## Task item
Every record below is to be restated word for word.

** Opening Input data block **

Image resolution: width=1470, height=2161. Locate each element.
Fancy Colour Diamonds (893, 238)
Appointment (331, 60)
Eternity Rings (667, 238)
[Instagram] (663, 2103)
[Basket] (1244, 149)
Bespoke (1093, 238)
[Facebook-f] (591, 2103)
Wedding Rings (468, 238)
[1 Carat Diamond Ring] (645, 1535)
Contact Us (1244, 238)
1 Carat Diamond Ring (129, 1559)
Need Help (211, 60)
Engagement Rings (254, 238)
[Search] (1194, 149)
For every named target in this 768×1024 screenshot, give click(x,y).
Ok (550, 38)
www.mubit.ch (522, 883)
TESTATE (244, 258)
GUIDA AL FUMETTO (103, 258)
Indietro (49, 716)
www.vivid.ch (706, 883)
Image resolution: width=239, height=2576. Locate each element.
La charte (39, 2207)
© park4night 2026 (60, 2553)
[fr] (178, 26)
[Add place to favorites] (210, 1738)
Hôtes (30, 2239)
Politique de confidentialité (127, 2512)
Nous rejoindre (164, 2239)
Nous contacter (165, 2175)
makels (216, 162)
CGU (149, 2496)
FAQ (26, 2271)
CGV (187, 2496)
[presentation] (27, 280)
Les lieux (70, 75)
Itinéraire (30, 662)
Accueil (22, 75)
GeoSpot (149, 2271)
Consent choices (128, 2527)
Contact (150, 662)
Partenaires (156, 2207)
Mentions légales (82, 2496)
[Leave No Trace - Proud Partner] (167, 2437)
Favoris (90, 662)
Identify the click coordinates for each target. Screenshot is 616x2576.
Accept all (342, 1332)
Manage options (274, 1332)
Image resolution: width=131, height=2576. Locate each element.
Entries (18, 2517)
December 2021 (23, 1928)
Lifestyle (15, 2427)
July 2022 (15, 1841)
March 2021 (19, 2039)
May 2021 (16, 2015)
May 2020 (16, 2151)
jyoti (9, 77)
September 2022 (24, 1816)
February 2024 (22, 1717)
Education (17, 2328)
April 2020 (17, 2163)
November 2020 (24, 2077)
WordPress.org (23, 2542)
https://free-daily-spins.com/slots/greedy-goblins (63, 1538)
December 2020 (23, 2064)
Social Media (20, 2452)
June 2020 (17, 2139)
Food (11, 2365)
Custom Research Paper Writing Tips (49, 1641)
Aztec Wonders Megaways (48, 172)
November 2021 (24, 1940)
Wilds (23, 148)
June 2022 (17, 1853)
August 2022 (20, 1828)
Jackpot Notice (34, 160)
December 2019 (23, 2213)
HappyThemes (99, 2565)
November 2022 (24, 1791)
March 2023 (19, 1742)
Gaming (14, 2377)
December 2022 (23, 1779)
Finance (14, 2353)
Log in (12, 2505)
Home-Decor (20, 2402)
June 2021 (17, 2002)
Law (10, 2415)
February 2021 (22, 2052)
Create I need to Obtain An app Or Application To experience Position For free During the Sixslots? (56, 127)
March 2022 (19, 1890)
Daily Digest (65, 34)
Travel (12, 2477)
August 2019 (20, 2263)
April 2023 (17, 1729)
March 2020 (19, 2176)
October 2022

** Closing Input data block **

## Task answer
Image resolution: width=1470, height=2161. Locate each element.
Fancy Colour Diamonds (893, 238)
Appointment (331, 60)
Eternity Rings (667, 238)
[Instagram] (663, 2103)
[Basket] (1244, 149)
Bespoke (1093, 238)
[Facebook-f] (591, 2103)
Wedding Rings (468, 238)
[1 Carat Diamond Ring] (645, 1535)
Contact Us (1244, 238)
1 Carat Diamond Ring (129, 1559)
Need Help (211, 60)
Engagement Rings (254, 238)
[Search] (1194, 149)
For every named target in this 768×1024 screenshot, give click(x,y).
Ok (550, 38)
www.mubit.ch (522, 883)
TESTATE (244, 258)
GUIDA AL FUMETTO (103, 258)
Indietro (49, 716)
www.vivid.ch (706, 883)
Image resolution: width=239, height=2576. Locate each element.
La charte (39, 2207)
© park4night 2026 (60, 2553)
[fr] (178, 26)
[Add place to favorites] (210, 1738)
Hôtes (30, 2239)
Politique de confidentialité (127, 2512)
Nous rejoindre (164, 2239)
Nous contacter (165, 2175)
makels (216, 162)
CGU (149, 2496)
FAQ (26, 2271)
CGV (187, 2496)
[presentation] (27, 280)
Les lieux (70, 75)
Itinéraire (30, 662)
Accueil (22, 75)
GeoSpot (149, 2271)
Consent choices (128, 2527)
Contact (150, 662)
Partenaires (156, 2207)
Mentions légales (82, 2496)
[Leave No Trace - Proud Partner] (167, 2437)
Favoris (90, 662)
Identify the click coordinates for each target. Screenshot is 616x2576.
Accept all (342, 1332)
Manage options (274, 1332)
Image resolution: width=131, height=2576. Locate each element.
Entries (18, 2517)
December 2021 (23, 1928)
Lifestyle (15, 2427)
July 2022 (15, 1841)
March 2021 (19, 2039)
May 2021 (16, 2015)
May 2020 (16, 2151)
jyoti (9, 77)
September 2022 (24, 1816)
February 2024 (22, 1717)
Education (17, 2328)
April 2020 (17, 2163)
November 2020 (24, 2077)
WordPress.org (23, 2542)
https://free-daily-spins.com/slots/greedy-goblins (63, 1538)
December 2020 (23, 2064)
Social Media (20, 2452)
June 2020 (17, 2139)
Food (11, 2365)
Custom Research Paper Writing Tips (49, 1641)
Aztec Wonders Megaways (48, 172)
November 2021 (24, 1940)
Wilds (23, 148)
June 2022 (17, 1853)
August 2022 (20, 1828)
Jackpot Notice (34, 160)
December 2019 (23, 2213)
HappyThemes (99, 2565)
November 2022 (24, 1791)
March 2023 (19, 1742)
Gaming (14, 2377)
December 2022 (23, 1779)
Finance (14, 2353)
Log in (12, 2505)
Home-Decor (20, 2402)
June 2021 (17, 2002)
Law (10, 2415)
February 2021 (22, 2052)
Create I need to Obtain An app Or Application To experience Position For free During the Sixslots? (56, 127)
March 2022 (19, 1890)
Daily Digest (65, 34)
Travel (12, 2477)
August 2019 (20, 2263)
April 2023 (17, 1729)
March 2020 (19, 2176)
October 2022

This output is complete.